It's still mostly zeros. Let's look at the 20 words with highest tf-idf weights.


In [ ]:
dtm_tfidf_df.max().sort_values(ascending=False)[0:20]

Ok! We have successfully identified content words, without removing stop words. What else do you notice about this list?

5. Identifying Distinctive Words

What can we do with this? These scores are best used when you want to identify distinctive words for individual documents, or groups of documents, compared to other groups or the corpus as a whole. To illustrate this, let's compare three genres and identify the most distinctive words by genre.

First we add the genre of the document into our dtm weighted by tf-idf scores.

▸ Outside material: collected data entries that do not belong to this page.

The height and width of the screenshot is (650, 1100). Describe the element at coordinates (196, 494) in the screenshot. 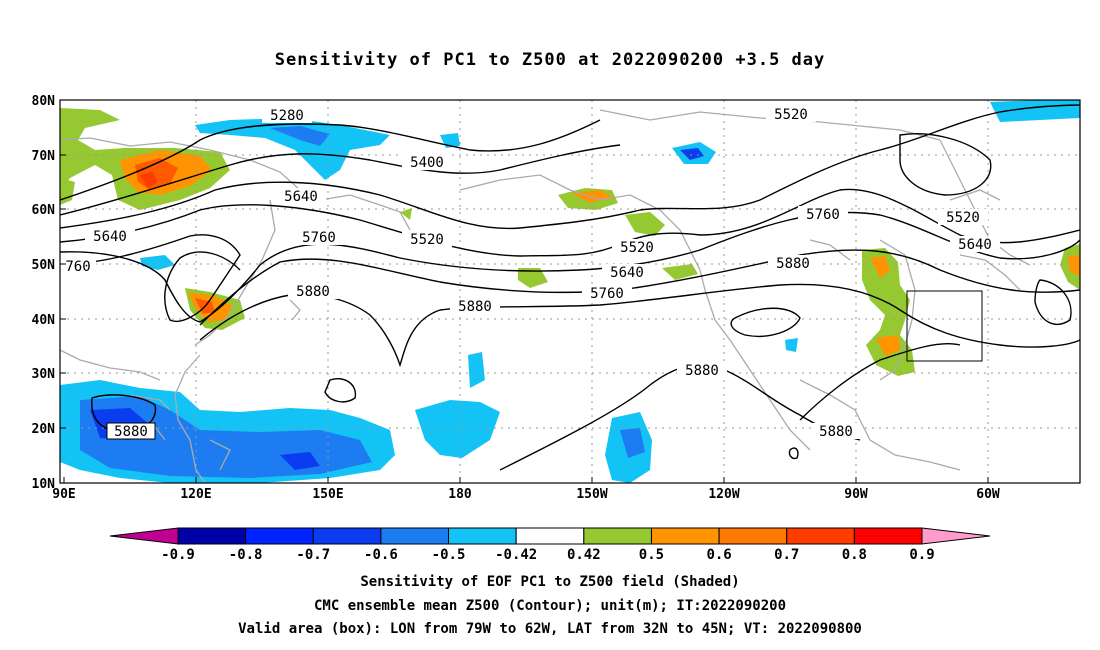

I see `lon-label: 120E` at that location.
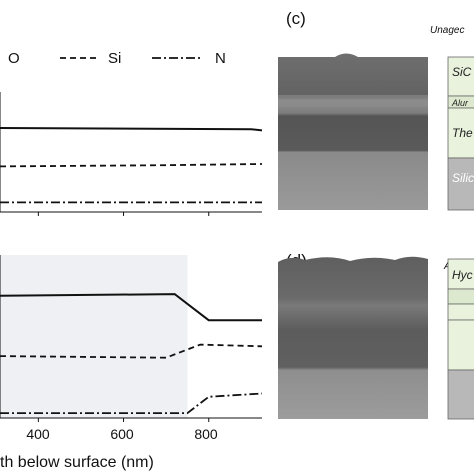 This screenshot has height=474, width=474. Describe the element at coordinates (462, 275) in the screenshot. I see `layer-label: Hyc` at that location.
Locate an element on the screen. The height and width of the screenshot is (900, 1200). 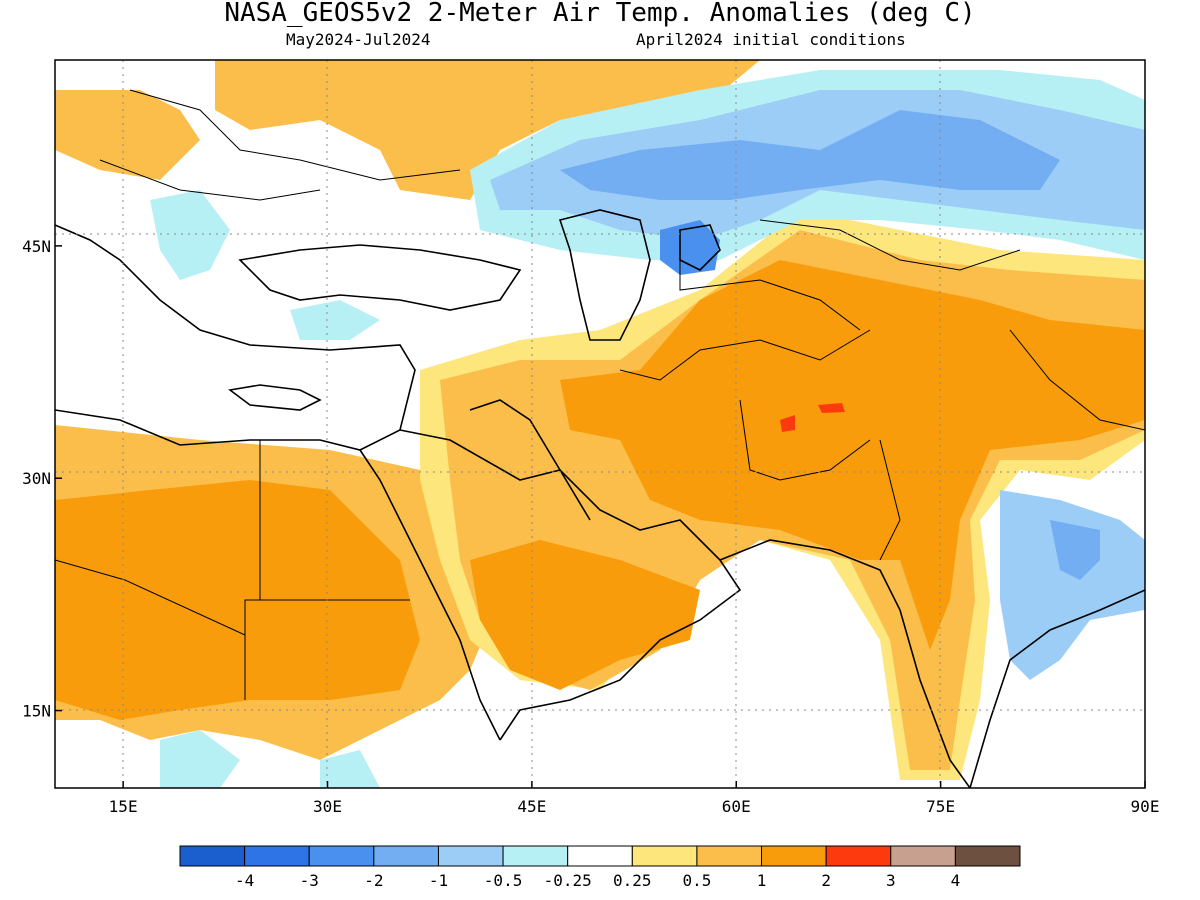
cool-region-caspian is located at coordinates (690, 248).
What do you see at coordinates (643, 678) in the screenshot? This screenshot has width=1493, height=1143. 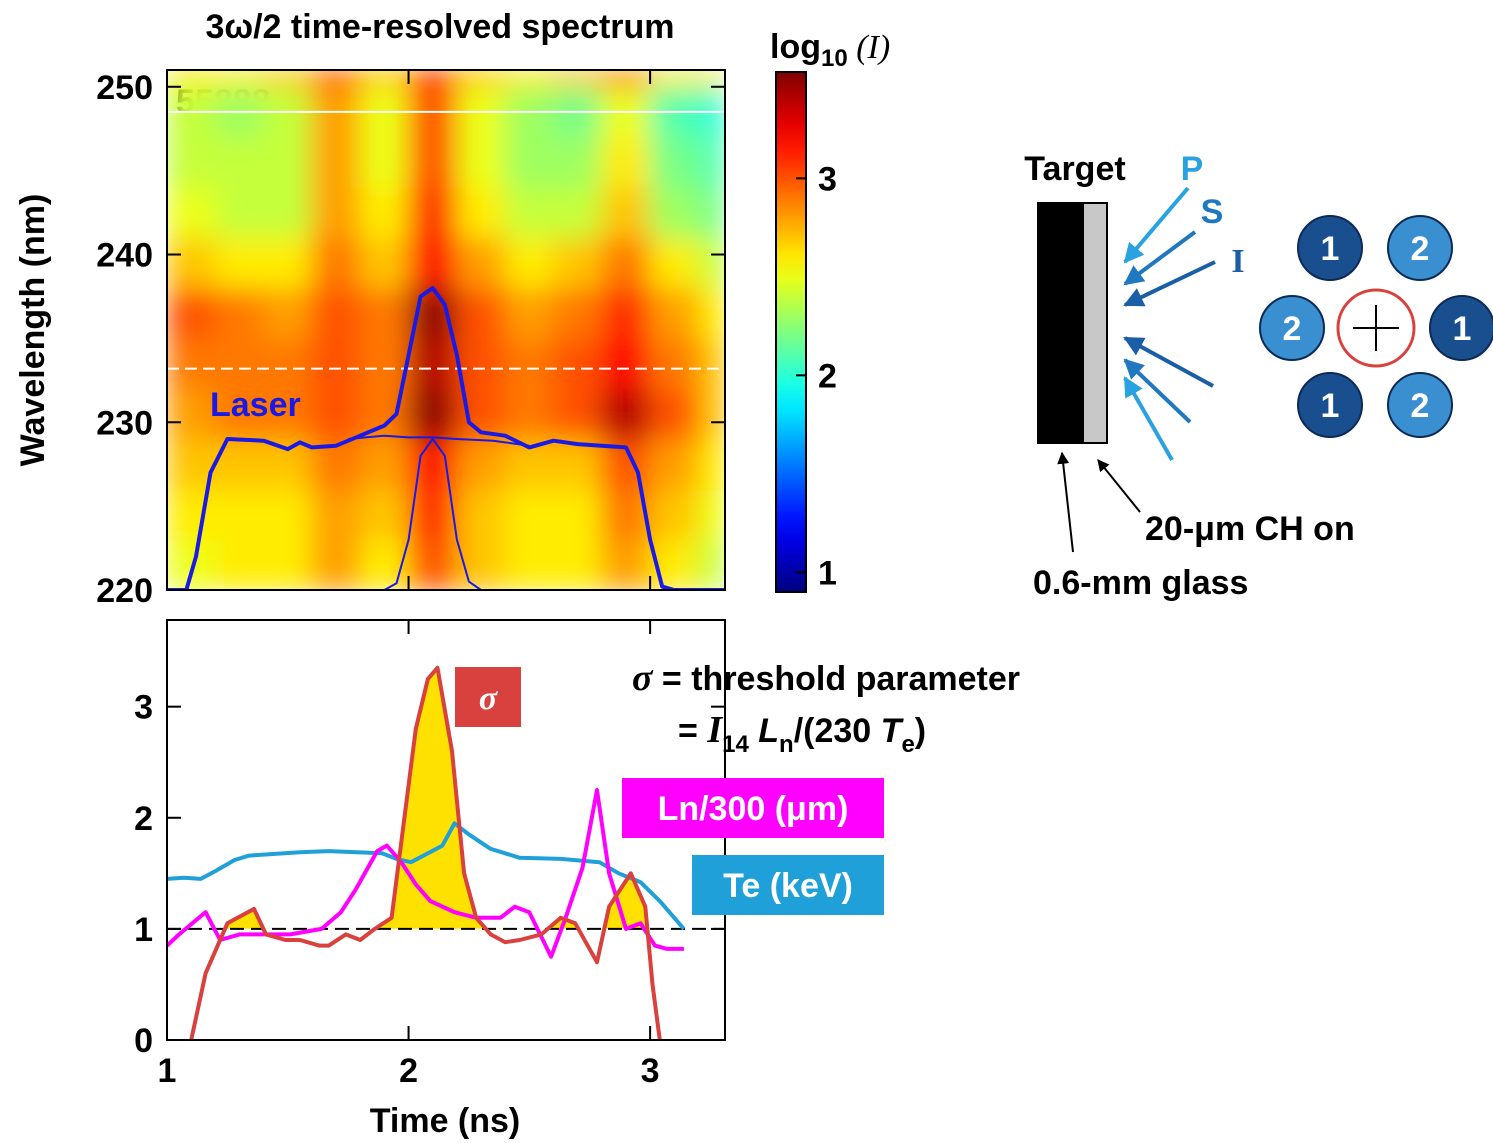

Why can we do this? Remember dataframes are immutable. What does this mean, and why does this ensure the below code works?


In [ ]:
#creat dataset with document index and genre

#firs make a copy of our dtm_tfidf_df
dtm_tfidf_df_genre = dtm_tfidf_df

#add a GENRE column to it. Why am I making the name of the column GENRE and no genre?
dtm_tfidf_df_genre['GENRE'] = df['genre']
dtm_tfidf_df_genre

Now lets compare the words with the highest tf-idf weight for each genre.

First, create a groupby object, grouped by GENRE, and then create a dataframe out of that object by taking the max of each column. Intuitively, the words with the highest values in each genre are most distinctive to that genre.


In [ ]:
groupby_dtm_genre = dtm_tfidf_df_genre.groupby('GENRE').max()
groupby_dtm_genre

In [ ]:
#sort the values in the Indie column.
groupby_dtm_genre.loc['Indie'].sort_values(ascending=False)

In [ ]:
##EX: do the same for Rap and Jazz genres. Compare the most distinctive words. What do you notice?

There we go! A method of identifying distinctive words.

Questions:

  • How would you describe in words what these lists are telling us about our data?
  • What theory of language does this measure rely on?
  • What are the drawbacks of the method for finding distinctive words?
  • What are other methods we could use to find distinctive words?